Task details.
Copy out every one of the records below word for word, without changing anything.

===== Data listing

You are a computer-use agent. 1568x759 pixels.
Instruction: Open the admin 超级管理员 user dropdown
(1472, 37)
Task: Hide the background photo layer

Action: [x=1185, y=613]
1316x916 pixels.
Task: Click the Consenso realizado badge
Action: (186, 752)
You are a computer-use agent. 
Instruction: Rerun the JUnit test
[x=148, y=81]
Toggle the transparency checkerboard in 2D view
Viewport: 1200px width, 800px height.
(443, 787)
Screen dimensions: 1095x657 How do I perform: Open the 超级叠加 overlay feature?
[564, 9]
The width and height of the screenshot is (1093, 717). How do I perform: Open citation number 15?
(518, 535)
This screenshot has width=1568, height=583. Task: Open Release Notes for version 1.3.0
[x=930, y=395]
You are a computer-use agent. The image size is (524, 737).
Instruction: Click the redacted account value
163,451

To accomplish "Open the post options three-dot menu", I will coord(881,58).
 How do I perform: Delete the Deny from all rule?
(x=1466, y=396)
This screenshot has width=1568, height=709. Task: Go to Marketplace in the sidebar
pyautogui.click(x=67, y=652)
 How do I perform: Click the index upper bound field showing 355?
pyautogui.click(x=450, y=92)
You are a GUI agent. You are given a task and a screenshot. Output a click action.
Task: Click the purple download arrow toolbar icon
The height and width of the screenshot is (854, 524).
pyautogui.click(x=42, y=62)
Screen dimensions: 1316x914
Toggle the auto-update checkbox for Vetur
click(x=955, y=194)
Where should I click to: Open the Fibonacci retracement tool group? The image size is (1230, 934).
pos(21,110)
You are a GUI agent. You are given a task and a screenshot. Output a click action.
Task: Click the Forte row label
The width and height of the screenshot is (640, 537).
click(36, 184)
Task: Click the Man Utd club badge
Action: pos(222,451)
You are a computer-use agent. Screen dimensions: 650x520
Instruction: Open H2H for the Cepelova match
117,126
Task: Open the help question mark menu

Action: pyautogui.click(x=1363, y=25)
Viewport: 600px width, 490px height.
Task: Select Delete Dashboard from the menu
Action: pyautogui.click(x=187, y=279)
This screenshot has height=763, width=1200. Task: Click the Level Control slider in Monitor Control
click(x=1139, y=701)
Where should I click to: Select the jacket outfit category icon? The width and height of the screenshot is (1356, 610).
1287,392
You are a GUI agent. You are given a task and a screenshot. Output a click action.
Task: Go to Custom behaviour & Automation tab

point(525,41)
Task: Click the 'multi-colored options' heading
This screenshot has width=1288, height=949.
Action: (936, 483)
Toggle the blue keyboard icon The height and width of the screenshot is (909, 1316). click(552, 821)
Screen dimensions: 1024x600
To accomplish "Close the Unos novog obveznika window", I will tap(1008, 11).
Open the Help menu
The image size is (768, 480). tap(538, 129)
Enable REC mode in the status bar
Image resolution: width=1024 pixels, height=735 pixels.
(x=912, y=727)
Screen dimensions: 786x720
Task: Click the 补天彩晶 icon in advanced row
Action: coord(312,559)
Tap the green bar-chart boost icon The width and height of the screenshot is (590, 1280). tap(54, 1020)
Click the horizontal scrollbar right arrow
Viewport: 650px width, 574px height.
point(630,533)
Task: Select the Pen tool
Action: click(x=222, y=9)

==========

Written solution.
You are a computer-use agent. 1568x759 pixels.
Instruction: Open the admin 超级管理员 user dropdown
(1472, 37)
Task: Hide the background photo layer

Action: [x=1185, y=613]
1316x916 pixels.
Task: Click the Consenso realizado badge
Action: (186, 752)
You are a computer-use agent. 
Instruction: Rerun the JUnit test
[x=148, y=81]
Toggle the transparency checkerboard in 2D view
Viewport: 1200px width, 800px height.
(443, 787)
Screen dimensions: 1095x657 How do I perform: Open the 超级叠加 overlay feature?
[564, 9]
The width and height of the screenshot is (1093, 717). How do I perform: Open citation number 15?
(518, 535)
This screenshot has width=1568, height=583. Task: Open Release Notes for version 1.3.0
[x=930, y=395]
You are a computer-use agent. The image size is (524, 737).
Instruction: Click the redacted account value
163,451

To accomplish "Open the post options three-dot menu", I will coord(881,58).
 How do I perform: Delete the Deny from all rule?
(x=1466, y=396)
This screenshot has width=1568, height=709. Task: Go to Marketplace in the sidebar
pyautogui.click(x=67, y=652)
 How do I perform: Click the index upper bound field showing 355?
pyautogui.click(x=450, y=92)
You are a GUI agent. You are given a task and a screenshot. Output a click action.
Task: Click the purple download arrow toolbar icon
The height and width of the screenshot is (854, 524).
pyautogui.click(x=42, y=62)
Screen dimensions: 1316x914
Toggle the auto-update checkbox for Vetur
click(x=955, y=194)
Where should I click to: Open the Fibonacci retracement tool group? The image size is (1230, 934).
pos(21,110)
You are a GUI agent. You are given a task and a screenshot. Output a click action.
Task: Click the Forte row label
The width and height of the screenshot is (640, 537).
click(36, 184)
Task: Click the Man Utd club badge
Action: pos(222,451)
You are a computer-use agent. Screen dimensions: 650x520
Instruction: Open H2H for the Cepelova match
117,126
Task: Open the help question mark menu

Action: pyautogui.click(x=1363, y=25)
Viewport: 600px width, 490px height.
Task: Select Delete Dashboard from the menu
Action: pyautogui.click(x=187, y=279)
This screenshot has height=763, width=1200. Task: Click the Level Control slider in Monitor Control
click(x=1139, y=701)
Where should I click to: Select the jacket outfit category icon? The width and height of the screenshot is (1356, 610).
1287,392
You are a GUI agent. You are given a task and a screenshot. Output a click action.
Task: Go to Custom behaviour & Automation tab

point(525,41)
Task: Click the 'multi-colored options' heading
This screenshot has width=1288, height=949.
Action: (936, 483)
Toggle the blue keyboard icon The height and width of the screenshot is (909, 1316). click(552, 821)
Screen dimensions: 1024x600
To accomplish "Close the Unos novog obveznika window", I will tap(1008, 11).
Open the Help menu
The image size is (768, 480). tap(538, 129)
Enable REC mode in the status bar
Image resolution: width=1024 pixels, height=735 pixels.
(x=912, y=727)
Screen dimensions: 786x720
Task: Click the 补天彩晶 icon in advanced row
Action: coord(312,559)
Tap the green bar-chart boost icon The width and height of the screenshot is (590, 1280). tap(54, 1020)
Click the horizontal scrollbar right arrow
Viewport: 650px width, 574px height.
point(630,533)
Task: Select the Pen tool
Action: click(x=222, y=9)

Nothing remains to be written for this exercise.